[Exercise prompt] Will you transcribe the entries that follow, exactly and in full?

[Input]
--------------------------------------------------

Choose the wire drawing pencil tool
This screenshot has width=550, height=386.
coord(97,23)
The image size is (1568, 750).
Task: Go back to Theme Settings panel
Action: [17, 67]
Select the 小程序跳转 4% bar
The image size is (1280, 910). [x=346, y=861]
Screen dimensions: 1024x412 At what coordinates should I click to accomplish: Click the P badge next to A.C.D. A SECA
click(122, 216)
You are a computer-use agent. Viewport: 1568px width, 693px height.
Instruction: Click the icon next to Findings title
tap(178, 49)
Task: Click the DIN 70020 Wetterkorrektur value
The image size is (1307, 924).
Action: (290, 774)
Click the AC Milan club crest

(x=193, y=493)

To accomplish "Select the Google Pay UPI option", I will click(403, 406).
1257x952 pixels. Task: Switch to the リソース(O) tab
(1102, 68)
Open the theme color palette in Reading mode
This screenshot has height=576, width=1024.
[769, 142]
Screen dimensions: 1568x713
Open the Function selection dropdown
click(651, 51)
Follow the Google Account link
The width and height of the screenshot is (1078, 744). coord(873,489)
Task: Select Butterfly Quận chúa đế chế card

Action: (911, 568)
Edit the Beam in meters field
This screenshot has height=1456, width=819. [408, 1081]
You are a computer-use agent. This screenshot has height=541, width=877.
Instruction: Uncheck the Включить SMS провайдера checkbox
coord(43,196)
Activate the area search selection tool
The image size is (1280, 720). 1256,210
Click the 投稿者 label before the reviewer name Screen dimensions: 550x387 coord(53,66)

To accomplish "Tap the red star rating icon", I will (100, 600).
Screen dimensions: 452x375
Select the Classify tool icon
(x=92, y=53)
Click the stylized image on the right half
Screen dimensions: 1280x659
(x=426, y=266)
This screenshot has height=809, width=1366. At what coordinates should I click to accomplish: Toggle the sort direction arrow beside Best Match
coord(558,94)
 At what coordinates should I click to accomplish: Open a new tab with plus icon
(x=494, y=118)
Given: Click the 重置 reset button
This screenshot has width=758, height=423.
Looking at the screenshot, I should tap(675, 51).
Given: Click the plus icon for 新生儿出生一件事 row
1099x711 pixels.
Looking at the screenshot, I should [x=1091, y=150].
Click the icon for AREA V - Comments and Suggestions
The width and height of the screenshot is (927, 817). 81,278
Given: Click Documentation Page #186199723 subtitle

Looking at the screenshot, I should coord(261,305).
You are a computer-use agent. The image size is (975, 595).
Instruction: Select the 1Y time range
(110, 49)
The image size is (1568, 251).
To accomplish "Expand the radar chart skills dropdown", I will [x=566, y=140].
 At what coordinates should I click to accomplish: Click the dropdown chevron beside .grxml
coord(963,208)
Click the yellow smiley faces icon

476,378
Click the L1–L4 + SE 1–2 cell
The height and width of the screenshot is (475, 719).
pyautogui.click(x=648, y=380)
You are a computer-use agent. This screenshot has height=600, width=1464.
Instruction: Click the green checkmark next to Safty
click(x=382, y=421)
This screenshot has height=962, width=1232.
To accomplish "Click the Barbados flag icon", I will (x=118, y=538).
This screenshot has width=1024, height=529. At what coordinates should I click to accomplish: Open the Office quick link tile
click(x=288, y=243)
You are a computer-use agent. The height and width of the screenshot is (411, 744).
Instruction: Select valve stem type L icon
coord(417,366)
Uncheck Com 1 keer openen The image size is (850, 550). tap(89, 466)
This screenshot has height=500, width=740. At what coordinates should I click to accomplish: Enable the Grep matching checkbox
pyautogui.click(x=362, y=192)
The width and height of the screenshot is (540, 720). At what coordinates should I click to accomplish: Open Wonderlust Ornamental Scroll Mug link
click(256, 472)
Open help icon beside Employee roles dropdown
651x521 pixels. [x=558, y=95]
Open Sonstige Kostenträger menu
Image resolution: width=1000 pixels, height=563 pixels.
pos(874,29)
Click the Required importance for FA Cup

--------------------------------------------------

[Exercise output]
Choose the wire drawing pencil tool
This screenshot has width=550, height=386.
coord(97,23)
The image size is (1568, 750).
Task: Go back to Theme Settings panel
Action: [17, 67]
Select the 小程序跳转 4% bar
The image size is (1280, 910). [x=346, y=861]
Screen dimensions: 1024x412 At what coordinates should I click to accomplish: Click the P badge next to A.C.D. A SECA
click(122, 216)
You are a computer-use agent. Viewport: 1568px width, 693px height.
Instruction: Click the icon next to Findings title
tap(178, 49)
Task: Click the DIN 70020 Wetterkorrektur value
The image size is (1307, 924).
Action: (290, 774)
Click the AC Milan club crest

(x=193, y=493)

To accomplish "Select the Google Pay UPI option", I will click(403, 406).
1257x952 pixels. Task: Switch to the リソース(O) tab
(1102, 68)
Open the theme color palette in Reading mode
This screenshot has height=576, width=1024.
[769, 142]
Screen dimensions: 1568x713
Open the Function selection dropdown
click(651, 51)
Follow the Google Account link
The width and height of the screenshot is (1078, 744). coord(873,489)
Task: Select Butterfly Quận chúa đế chế card

Action: (911, 568)
Edit the Beam in meters field
This screenshot has height=1456, width=819. [408, 1081]
You are a computer-use agent. This screenshot has height=541, width=877.
Instruction: Uncheck the Включить SMS провайдера checkbox
coord(43,196)
Activate the area search selection tool
The image size is (1280, 720). 1256,210
Click the 投稿者 label before the reviewer name Screen dimensions: 550x387 coord(53,66)

To accomplish "Tap the red star rating icon", I will (100, 600).
Screen dimensions: 452x375
Select the Classify tool icon
(x=92, y=53)
Click the stylized image on the right half
Screen dimensions: 1280x659
(x=426, y=266)
This screenshot has height=809, width=1366. At what coordinates should I click to accomplish: Toggle the sort direction arrow beside Best Match
coord(558,94)
 At what coordinates should I click to accomplish: Open a new tab with plus icon
(x=494, y=118)
Given: Click the 重置 reset button
This screenshot has width=758, height=423.
Looking at the screenshot, I should tap(675, 51).
Given: Click the plus icon for 新生儿出生一件事 row
1099x711 pixels.
Looking at the screenshot, I should [x=1091, y=150].
Click the icon for AREA V - Comments and Suggestions
The width and height of the screenshot is (927, 817). 81,278
Given: Click Documentation Page #186199723 subtitle

Looking at the screenshot, I should coord(261,305).
You are a computer-use agent. The image size is (975, 595).
Instruction: Select the 1Y time range
(110, 49)
The image size is (1568, 251).
To accomplish "Expand the radar chart skills dropdown", I will [x=566, y=140].
 At what coordinates should I click to accomplish: Click the dropdown chevron beside .grxml
coord(963,208)
Click the yellow smiley faces icon

476,378
Click the L1–L4 + SE 1–2 cell
The height and width of the screenshot is (475, 719).
pyautogui.click(x=648, y=380)
You are a computer-use agent. This screenshot has height=600, width=1464.
Instruction: Click the green checkmark next to Safty
click(x=382, y=421)
This screenshot has height=962, width=1232.
To accomplish "Click the Barbados flag icon", I will (x=118, y=538).
This screenshot has width=1024, height=529. At what coordinates should I click to accomplish: Open the Office quick link tile
click(x=288, y=243)
You are a computer-use agent. The height and width of the screenshot is (411, 744).
Instruction: Select valve stem type L icon
coord(417,366)
Uncheck Com 1 keer openen The image size is (850, 550). tap(89, 466)
This screenshot has height=500, width=740. At what coordinates should I click to accomplish: Enable the Grep matching checkbox
pyautogui.click(x=362, y=192)
The width and height of the screenshot is (540, 720). At what coordinates should I click to accomplish: Open Wonderlust Ornamental Scroll Mug link
click(256, 472)
Open help icon beside Employee roles dropdown
651x521 pixels. [x=558, y=95]
Open Sonstige Kostenträger menu
Image resolution: width=1000 pixels, height=563 pixels.
pos(874,29)
Click the Required importance for FA Cup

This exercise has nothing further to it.